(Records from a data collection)
__________
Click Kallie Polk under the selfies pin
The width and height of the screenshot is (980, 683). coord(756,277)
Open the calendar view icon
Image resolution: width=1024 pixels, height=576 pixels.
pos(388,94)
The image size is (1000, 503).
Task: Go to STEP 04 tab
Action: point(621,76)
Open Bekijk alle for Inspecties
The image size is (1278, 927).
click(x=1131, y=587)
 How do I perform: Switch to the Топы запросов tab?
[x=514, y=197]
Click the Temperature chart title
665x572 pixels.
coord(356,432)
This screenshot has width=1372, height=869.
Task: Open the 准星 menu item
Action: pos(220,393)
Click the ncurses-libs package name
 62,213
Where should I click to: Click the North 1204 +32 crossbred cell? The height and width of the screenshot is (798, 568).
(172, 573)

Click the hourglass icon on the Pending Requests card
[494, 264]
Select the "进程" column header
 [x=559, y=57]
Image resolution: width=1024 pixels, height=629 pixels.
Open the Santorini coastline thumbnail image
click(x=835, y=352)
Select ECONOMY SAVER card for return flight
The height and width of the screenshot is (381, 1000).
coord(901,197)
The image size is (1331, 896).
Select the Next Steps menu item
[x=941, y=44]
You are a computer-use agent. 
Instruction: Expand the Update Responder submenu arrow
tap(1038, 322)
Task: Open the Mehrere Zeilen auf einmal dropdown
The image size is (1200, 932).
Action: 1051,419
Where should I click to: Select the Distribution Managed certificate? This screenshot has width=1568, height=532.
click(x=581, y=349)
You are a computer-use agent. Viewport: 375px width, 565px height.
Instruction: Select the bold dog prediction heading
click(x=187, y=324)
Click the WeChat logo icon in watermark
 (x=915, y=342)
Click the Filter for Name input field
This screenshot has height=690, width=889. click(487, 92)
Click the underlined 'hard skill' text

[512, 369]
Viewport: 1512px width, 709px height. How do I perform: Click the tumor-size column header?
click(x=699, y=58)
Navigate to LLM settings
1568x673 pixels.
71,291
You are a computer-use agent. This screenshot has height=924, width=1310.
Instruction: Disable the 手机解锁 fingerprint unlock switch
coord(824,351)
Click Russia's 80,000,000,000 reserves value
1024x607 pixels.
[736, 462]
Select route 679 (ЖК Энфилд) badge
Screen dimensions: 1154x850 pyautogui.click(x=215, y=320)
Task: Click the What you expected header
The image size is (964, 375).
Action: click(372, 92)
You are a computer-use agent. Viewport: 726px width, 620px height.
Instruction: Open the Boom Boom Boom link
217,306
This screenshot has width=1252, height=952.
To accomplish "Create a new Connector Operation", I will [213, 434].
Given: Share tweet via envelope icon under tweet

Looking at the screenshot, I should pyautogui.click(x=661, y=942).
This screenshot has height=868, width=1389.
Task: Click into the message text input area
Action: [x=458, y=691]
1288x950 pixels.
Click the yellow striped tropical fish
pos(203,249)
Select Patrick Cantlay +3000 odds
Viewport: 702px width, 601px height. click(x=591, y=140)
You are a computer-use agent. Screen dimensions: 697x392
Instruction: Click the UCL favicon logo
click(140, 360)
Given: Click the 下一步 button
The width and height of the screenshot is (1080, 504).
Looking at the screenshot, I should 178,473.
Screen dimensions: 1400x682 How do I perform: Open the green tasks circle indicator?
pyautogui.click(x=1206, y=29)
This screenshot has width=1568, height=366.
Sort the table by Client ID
__________
ABOUT THIS EXERCISE: Reproduce the records above exactly, from the first line through the line containing "Open Bekijk alle for Inspecties", and output nothing else.

SOLUTION FOR THIS EXERCISE:
Click Kallie Polk under the selfies pin
The width and height of the screenshot is (980, 683). coord(756,277)
Open the calendar view icon
Image resolution: width=1024 pixels, height=576 pixels.
pos(388,94)
The image size is (1000, 503).
Task: Go to STEP 04 tab
Action: point(621,76)
Open Bekijk alle for Inspecties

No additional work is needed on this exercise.